Yùshì Míng-yán 喻世明言
Illustrious Words to Instruct the World by 馮夢龍 (撰)
About the work
Yùshì Míng-yán 喻世明言 (originally published as Gǔjīn Xiǎoshuō 古今小說, “Ancient and Modern Tales”) is the first of 馮夢龍’s three Sānyán 三言 collections of vernacular short fiction (huáběn 話本). It contains forty stories, predominantly drawn from Song and Yuan oral performance scripts supplemented by Féng’s own compositions and revisions. Together with Jǐngshì Tōng-yán 警世通言 and KR4k0072 Xǐngshì Héng-yán 醒世恆言, it constitutes the canonical Sānyán corpus of 120 vernacular short stories.
Tiyao
No tiyao found in source.
Abstract
The Yùshì Míng-yán was the first of the Sānyán to be published, originally under the title Gǔjīn Xiǎoshuō 古今小說 (ca. 1620).

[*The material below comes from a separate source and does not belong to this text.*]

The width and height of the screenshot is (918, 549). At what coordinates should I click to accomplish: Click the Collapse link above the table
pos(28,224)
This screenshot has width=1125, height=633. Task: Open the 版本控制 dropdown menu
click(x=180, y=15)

The prefatory essay (xù 敘), written by a “Lǜtiān guǎn zhǔrén” 綠天館主人 (Master of the Green-Sky Studio), presents the theoretical justification for the collection: that vernacular fiction reaches the people more effectively than the classical texts, moving readers to courage, fidelity, modesty, and virtue more rapidly than reading the Xiaojing 孝經 or Lunyu 論語. The preface traces a lineage for the vernacular story from the Zhou philosophers through the Tang chuanqi and Song storytelling, positioning Féng’s anthologizing work in a long tradition.

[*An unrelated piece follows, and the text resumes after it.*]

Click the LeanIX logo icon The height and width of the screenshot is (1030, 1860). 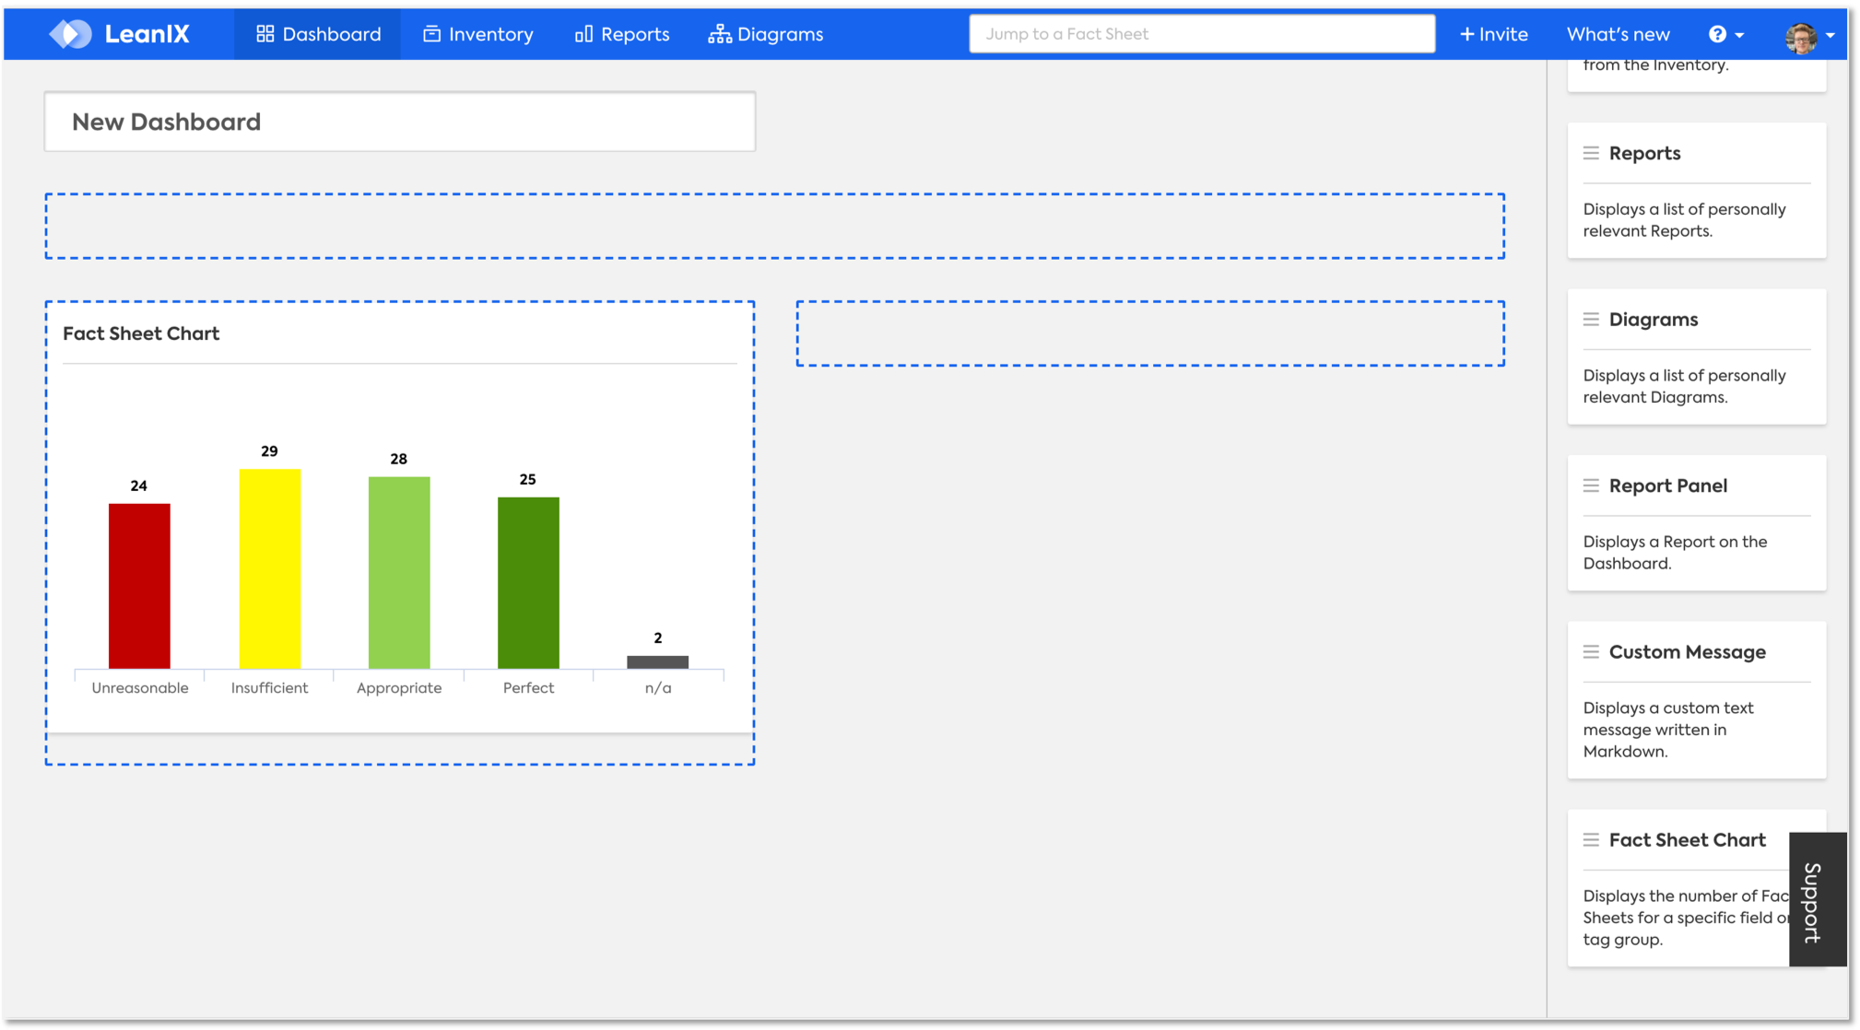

Wilkinson (Chinese History: A New Manual, §31.1) characterizes the Yùshì Míng-yán as the first of the Sānyán: “Feng Menglong. 1620–27. Yushi mingyan 喻世明言 (Illustrious words to instruct the world; originally published as Gujin xiaoshuo).” The forty stories range widely in period setting from the Hàn through the Míng and in subject from romantic love and family drama to religious conversion, commercial adventure, and official justice. The opening story (Ch. 1: “Jiǎng Xīnggē’s Reunion with the Pearl-Sewn Shirt” 蔣興哥重會珍珠衫) is among the most frequently anthologized of all Míng vernacular stories.
馮夢龍 (CBDB 131175; 1574–1646) compiled all three Sānyán between ca. 1620 and 1627. For full biographical information see the person note.

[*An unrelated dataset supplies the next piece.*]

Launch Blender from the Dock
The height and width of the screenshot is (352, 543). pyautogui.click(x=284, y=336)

The preface refers to “Māo-yuàn yěshǐ shì” 茂苑野史氏 (the Master of Wild History of Māo-yuàn — a poetic name for Sūzhōu) as having “stored in his home a great collection of popular fiction, ancient and modern,” and at a merchant’s request selected forty stories for publication as a first installment. This framing device somewhat obscures Féng’s own editorial role.
The text is not in the Sìkù quánshū 四庫全書. The earliest known edition of the Gǔjīn Xiǎoshuō / Yùshì Míng-yán dates to ca. 1620; the work was later excerpted along with the other Sānyán texts in Bàowēng lǎorén’s 抱甕老人 Jīngǔ Qíguān 今古奇觀 (earliest extant edition 1740).
Translations and research
- Yang, Shuhui, and Yunqin Yang, tr. Stories Old and New: A Ming Dynasty Collection (Vol. 1 of the Sanyan series). University of Washington Press, 2000. Full translation.
- Hanan, Patrick. The Chinese Vernacular Story. Harvard University Press, 1981. Standard scholarly account of the genre.
- Hsu, Pi-ching. Feng Menglong’s Treasury of Laughs: A Seventeenth-Century Anthology of Traditional Chinese Humour. Brill, 2015. On Féng’s joke collection, with learned introduction applicable to the Sānyán context.
Other points of interest
The claim in the preface that vernacular fiction surpasses classical texts in moral efficacy (“the timid become brave, the licentious become chaste, the parsimonious become generous, the stubborn weep in repentance”) is one of the most explicit statements of the pedagogical theory of popular fiction in the Míng period. It directly influenced later defenses of the novel form, including those in the prefaces to Rúlín Wàishǐ 儒林外史 and other Qīng works.